Beginning at the line that contains "Given: Click the" and ending after the line that contains "Looking at the", convert the items below into a numbered list, omitting blank lines and leaving the pictures out.

Page and screen pointing data
+++++
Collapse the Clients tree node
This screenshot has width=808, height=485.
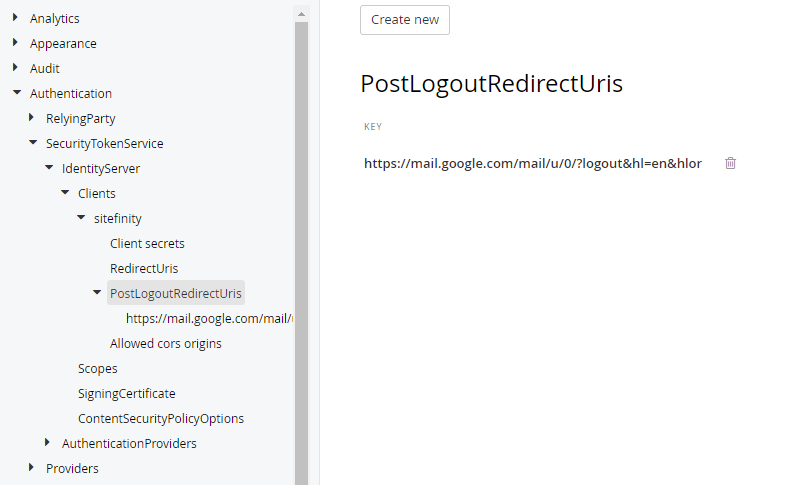point(64,193)
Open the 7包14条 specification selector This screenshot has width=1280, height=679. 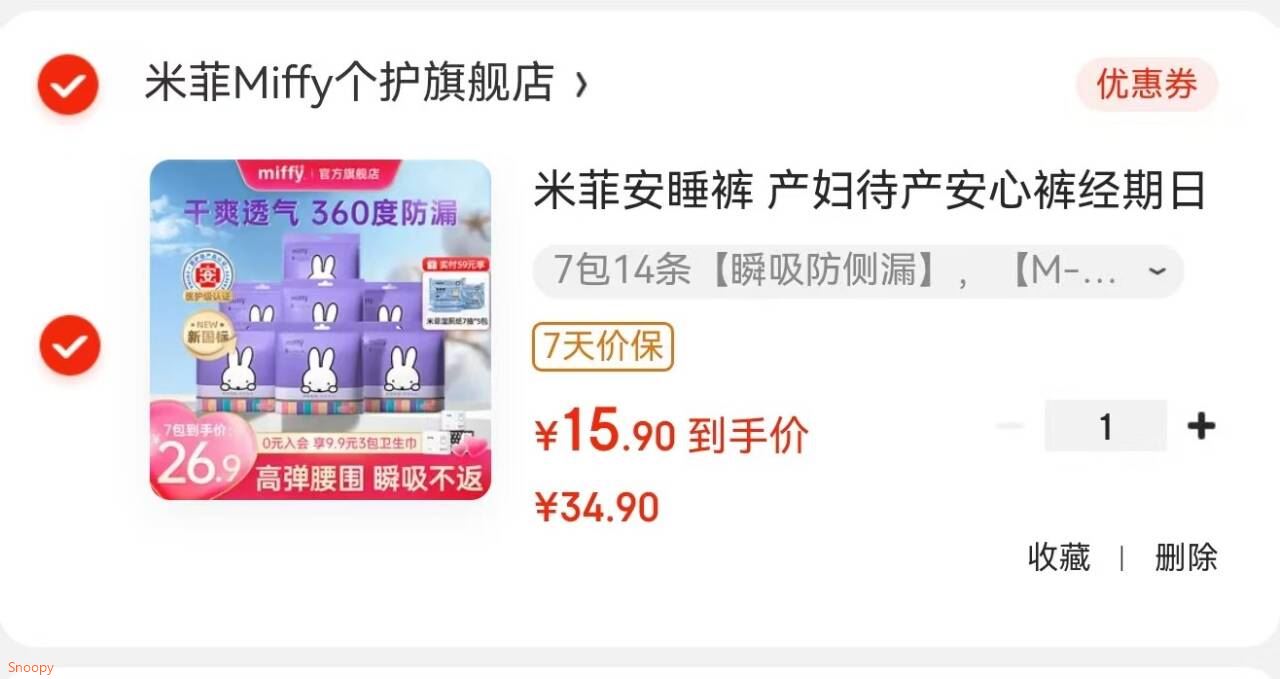coord(858,271)
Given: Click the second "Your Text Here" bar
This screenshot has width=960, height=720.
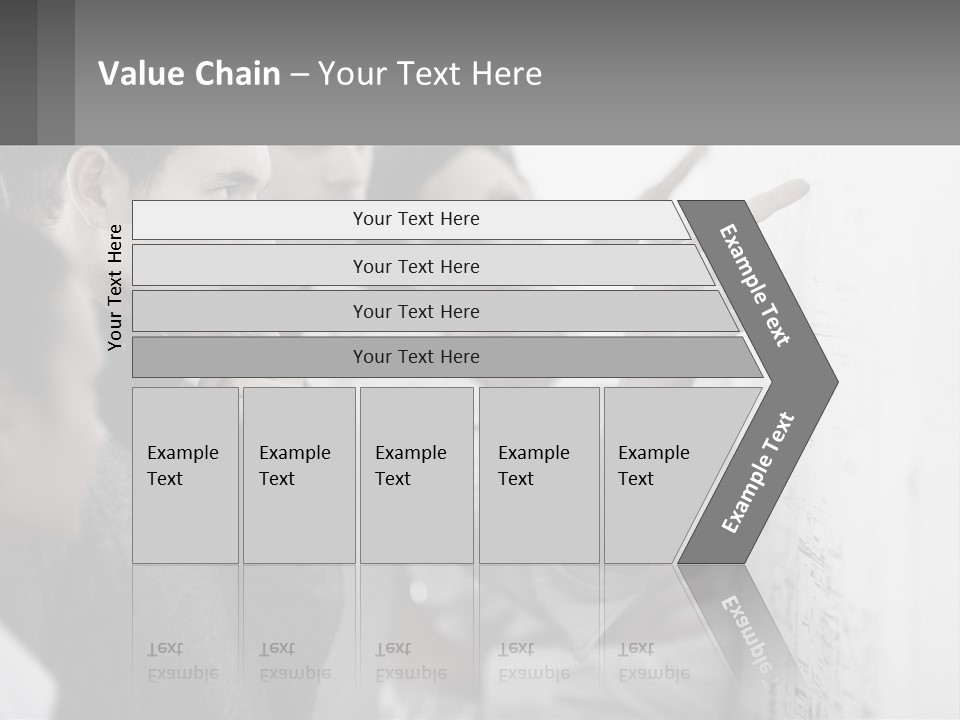Looking at the screenshot, I should pyautogui.click(x=416, y=266).
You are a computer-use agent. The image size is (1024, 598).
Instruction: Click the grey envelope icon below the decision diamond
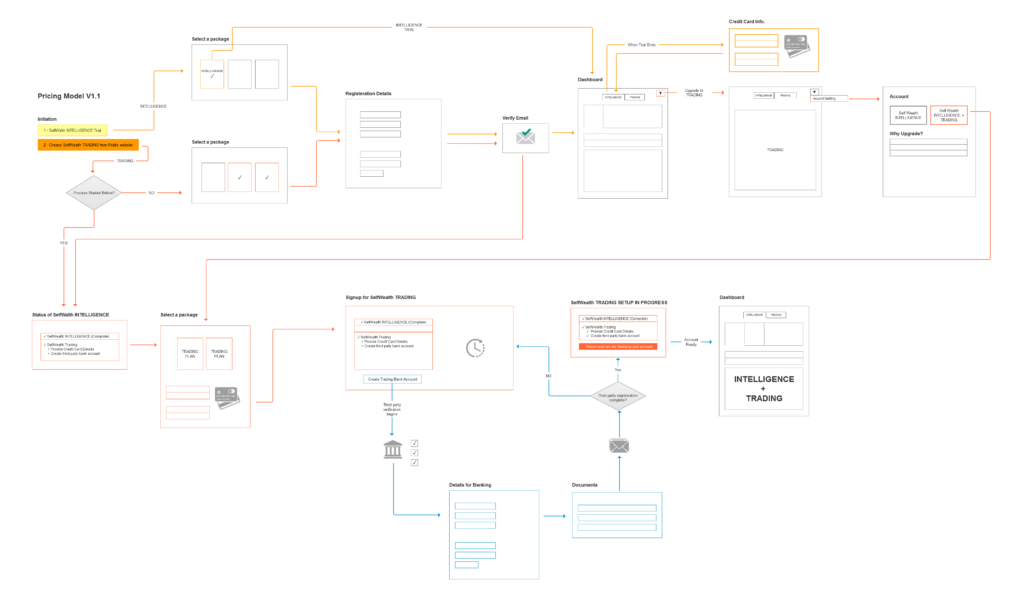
+++++
**OUTPUT FOR THIS TASK**
1. Given: Click the second "Your Text Here" bar
2. This screenshot has width=960, height=720.
3. Looking at the screenshot, I should pyautogui.click(x=416, y=266).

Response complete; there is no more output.